- _REQUIRED ACTION_
Would it be possible to output exactly, and only, the lines below from the one holding "This screenshot has width=1210, height=626." to the last line, both included, with every picture left out?
╭─ PROVIDED MATERIAL
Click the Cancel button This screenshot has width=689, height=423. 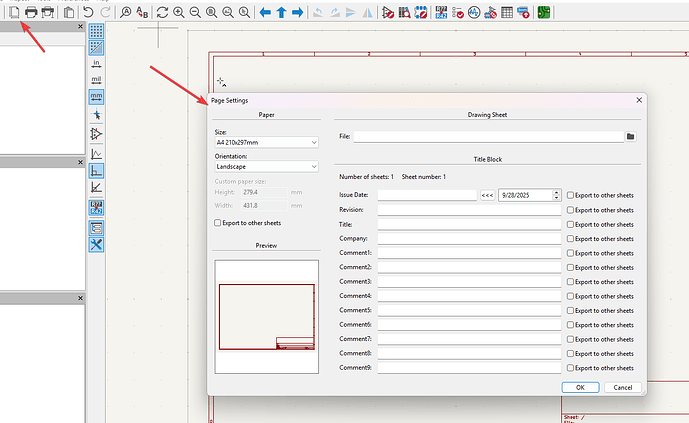(621, 387)
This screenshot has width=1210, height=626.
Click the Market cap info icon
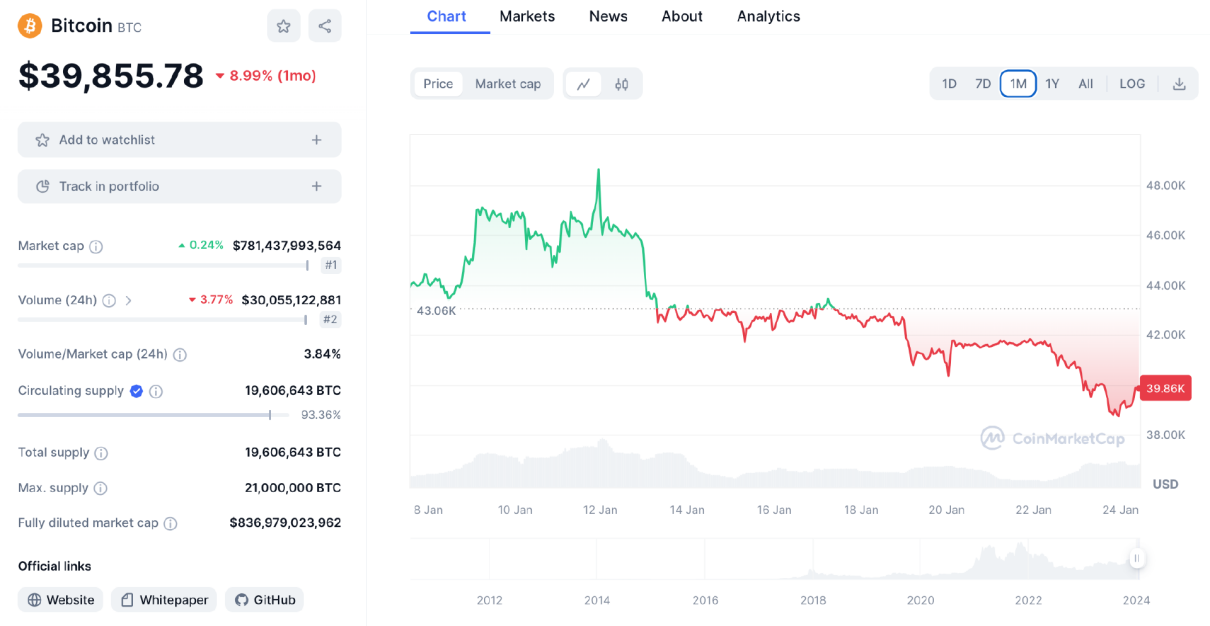click(x=96, y=246)
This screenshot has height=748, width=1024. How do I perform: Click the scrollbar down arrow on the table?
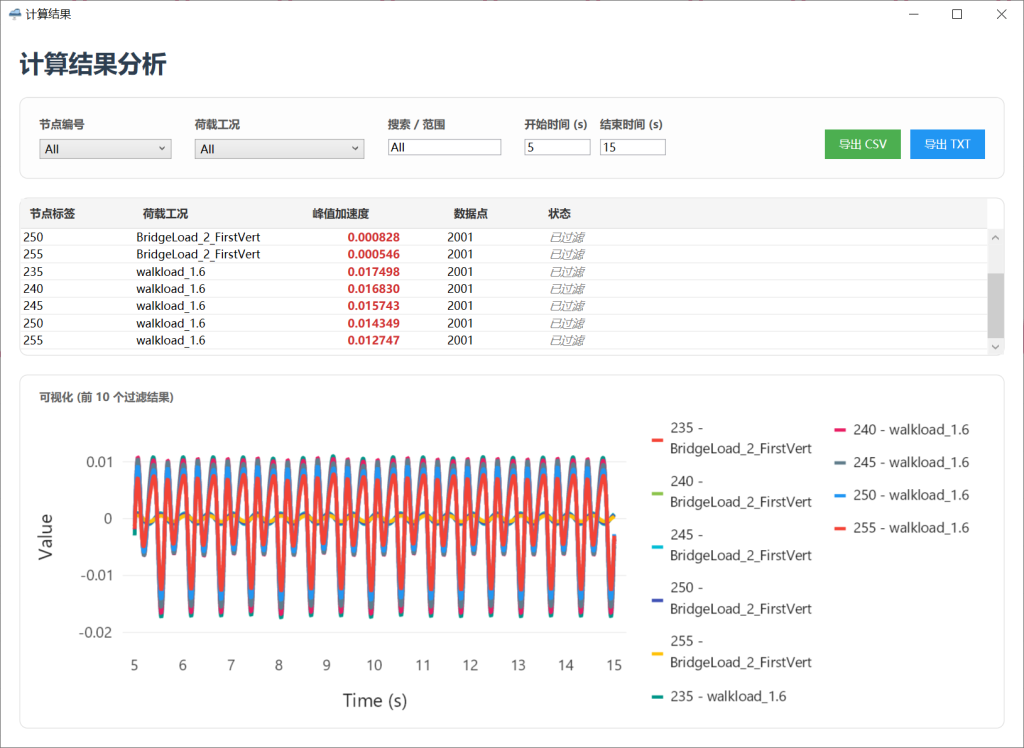[x=994, y=345]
╰─
- _ANSWER FOR THE TASK_
This screenshot has width=1210, height=626.
Click the Market cap info icon
click(x=96, y=246)
This screenshot has height=748, width=1024. How do I perform: Click the scrollbar down arrow on the table?
[x=994, y=345]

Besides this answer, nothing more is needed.